start
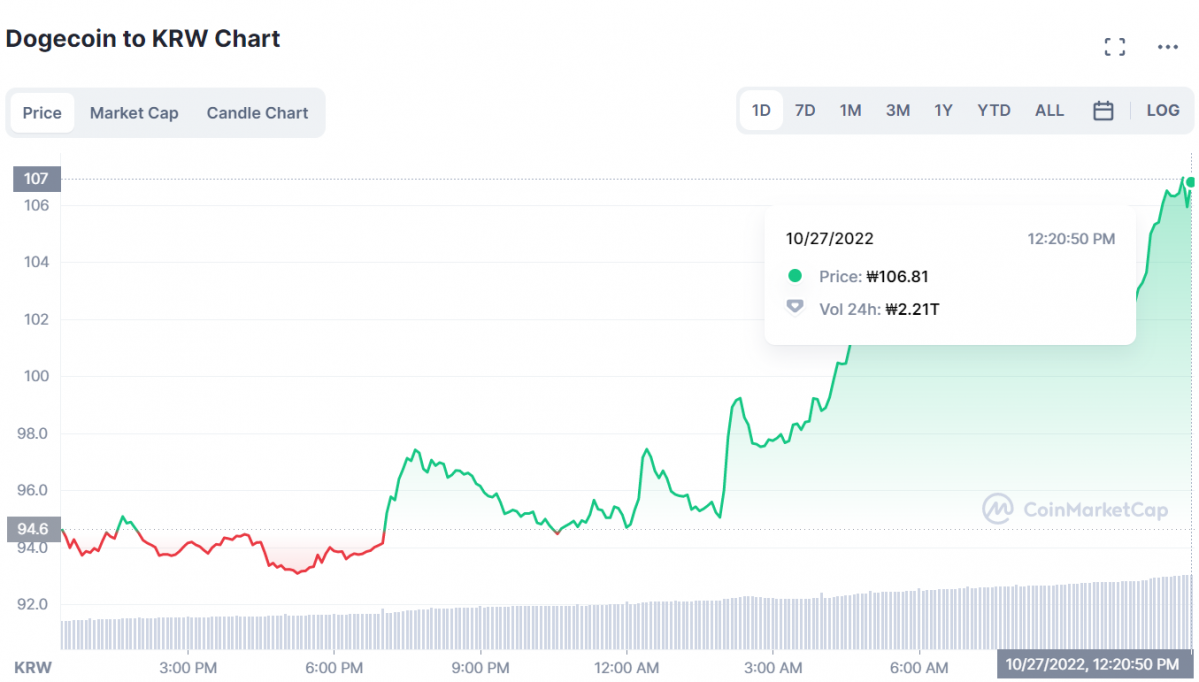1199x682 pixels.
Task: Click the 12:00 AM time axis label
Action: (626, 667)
end
start
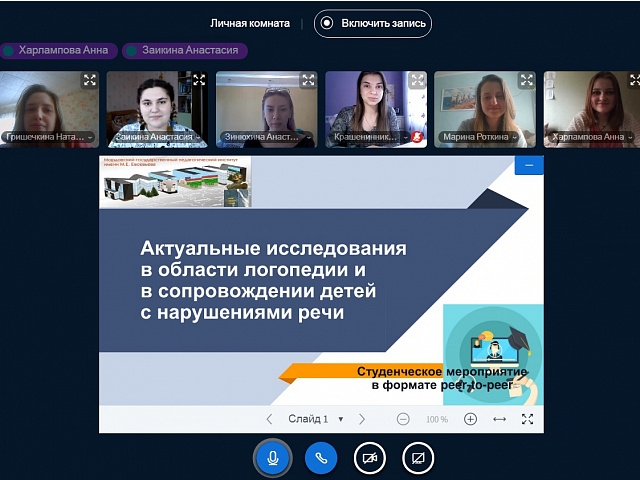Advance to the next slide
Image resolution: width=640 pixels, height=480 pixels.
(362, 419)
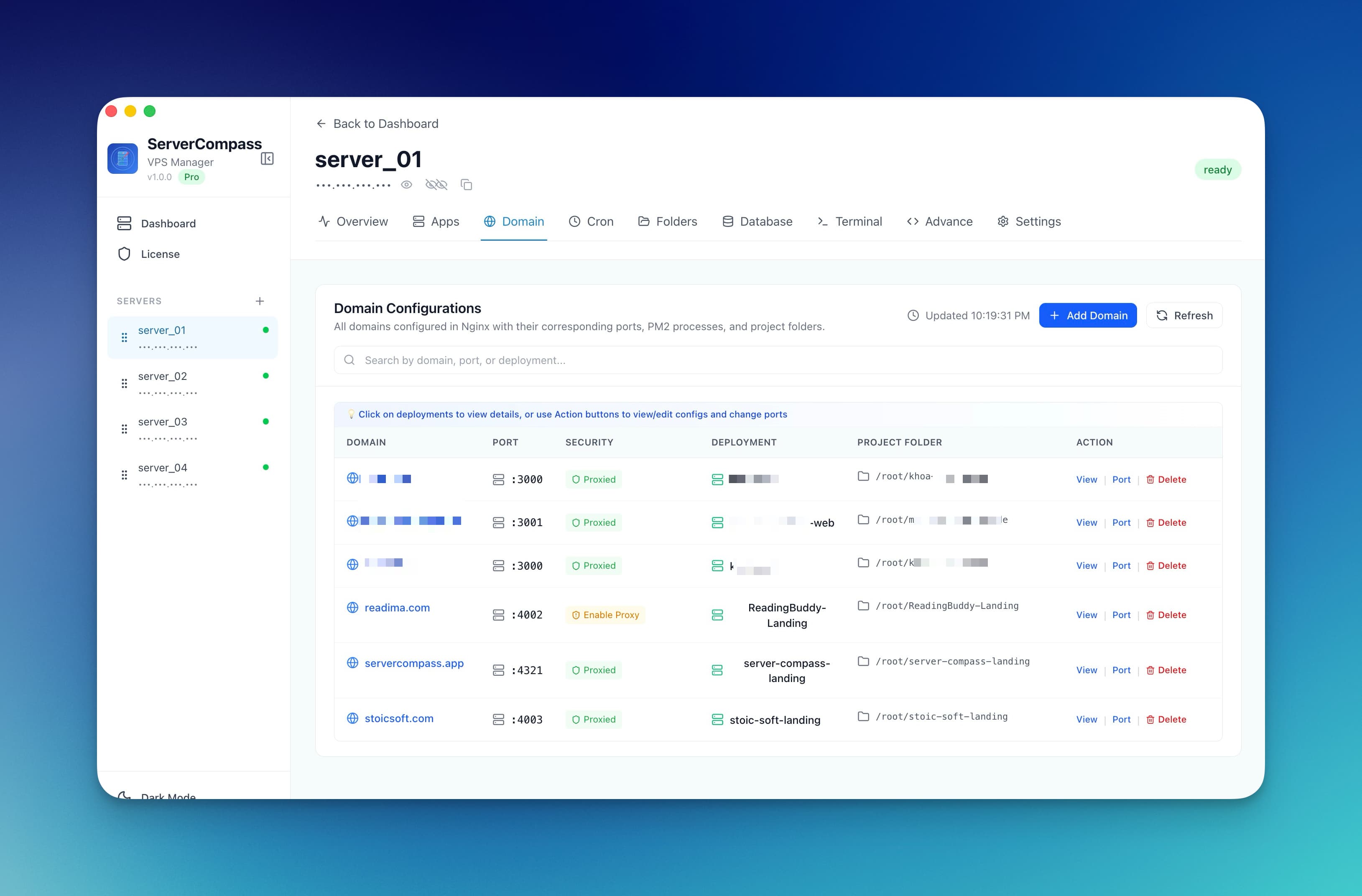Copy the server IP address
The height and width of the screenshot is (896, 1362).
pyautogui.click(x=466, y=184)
end
start
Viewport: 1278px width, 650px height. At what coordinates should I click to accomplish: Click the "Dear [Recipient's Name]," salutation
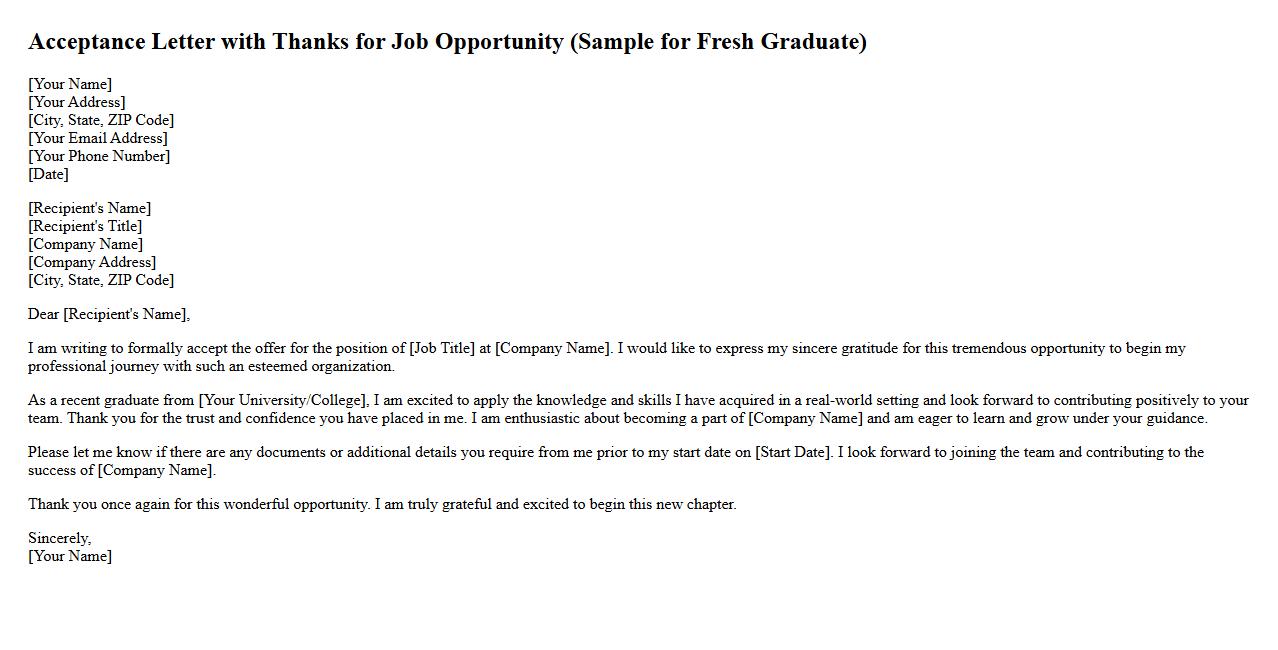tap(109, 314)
end
### Written exercise
Write out the entries between the lines holding "Advance to the next slide" and "pyautogui.click(x=466, y=184)", inclusive, with "screenshot" swapped for "screen capture" and nothing else changed. Leave the pictures out.

### Solution for this exercise
Advance to the next slide
Image resolution: width=640 pixels, height=480 pixels.
(362, 419)
Copy the server IP address
The height and width of the screen capture is (896, 1362).
pyautogui.click(x=466, y=184)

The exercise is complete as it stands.